━━ THE INPUT ━━

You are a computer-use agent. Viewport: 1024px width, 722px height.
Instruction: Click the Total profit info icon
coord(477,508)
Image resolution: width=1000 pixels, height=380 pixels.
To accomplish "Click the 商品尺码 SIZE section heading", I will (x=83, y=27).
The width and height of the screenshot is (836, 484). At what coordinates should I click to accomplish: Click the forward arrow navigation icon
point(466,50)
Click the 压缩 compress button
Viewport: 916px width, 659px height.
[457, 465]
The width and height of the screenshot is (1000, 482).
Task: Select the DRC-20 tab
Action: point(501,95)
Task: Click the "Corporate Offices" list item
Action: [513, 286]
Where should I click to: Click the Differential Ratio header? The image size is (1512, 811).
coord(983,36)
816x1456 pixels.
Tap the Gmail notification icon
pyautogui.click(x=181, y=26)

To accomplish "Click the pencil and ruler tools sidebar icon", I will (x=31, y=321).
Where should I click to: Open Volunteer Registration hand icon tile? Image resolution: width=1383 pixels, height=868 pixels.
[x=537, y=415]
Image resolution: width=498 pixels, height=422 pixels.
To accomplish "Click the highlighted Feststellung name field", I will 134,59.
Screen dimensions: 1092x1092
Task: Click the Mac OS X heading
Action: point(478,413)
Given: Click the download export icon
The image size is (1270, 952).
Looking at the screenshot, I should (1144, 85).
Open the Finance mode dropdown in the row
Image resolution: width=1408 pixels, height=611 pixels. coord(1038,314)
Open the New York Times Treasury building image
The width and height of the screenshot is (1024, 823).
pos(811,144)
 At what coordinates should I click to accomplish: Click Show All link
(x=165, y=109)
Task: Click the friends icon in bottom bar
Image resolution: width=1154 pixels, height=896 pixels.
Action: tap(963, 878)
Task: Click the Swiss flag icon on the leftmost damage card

━━━

**WHAT TO WORK ON:** The entire listing is to be printed once more, word for word.

**TASK RESPONSE:**
You are a computer-use agent. Viewport: 1024px width, 722px height.
Instruction: Click the Total profit info icon
coord(477,508)
Image resolution: width=1000 pixels, height=380 pixels.
To accomplish "Click the 商品尺码 SIZE section heading", I will (x=83, y=27).
The width and height of the screenshot is (836, 484). At what coordinates should I click to accomplish: Click the forward arrow navigation icon
point(466,50)
Click the 压缩 compress button
Viewport: 916px width, 659px height.
[457, 465]
The width and height of the screenshot is (1000, 482).
Task: Select the DRC-20 tab
Action: point(501,95)
Task: Click the "Corporate Offices" list item
Action: [513, 286]
Where should I click to: Click the Differential Ratio header? The image size is (1512, 811).
coord(983,36)
816x1456 pixels.
Tap the Gmail notification icon
pyautogui.click(x=181, y=26)

To accomplish "Click the pencil and ruler tools sidebar icon", I will (x=31, y=321).
Where should I click to: Open Volunteer Registration hand icon tile? Image resolution: width=1383 pixels, height=868 pixels.
[x=537, y=415]
Image resolution: width=498 pixels, height=422 pixels.
To accomplish "Click the highlighted Feststellung name field", I will 134,59.
Screen dimensions: 1092x1092
Task: Click the Mac OS X heading
Action: point(478,413)
Given: Click the download export icon
The image size is (1270, 952).
Looking at the screenshot, I should (1144, 85).
Open the Finance mode dropdown in the row
Image resolution: width=1408 pixels, height=611 pixels. coord(1038,314)
Open the New York Times Treasury building image
The width and height of the screenshot is (1024, 823).
pos(811,144)
 At what coordinates should I click to accomplish: Click Show All link
(x=165, y=109)
Task: Click the friends icon in bottom bar
Image resolution: width=1154 pixels, height=896 pixels.
Action: tap(963, 878)
Task: Click the Swiss flag icon on the leftmost damage card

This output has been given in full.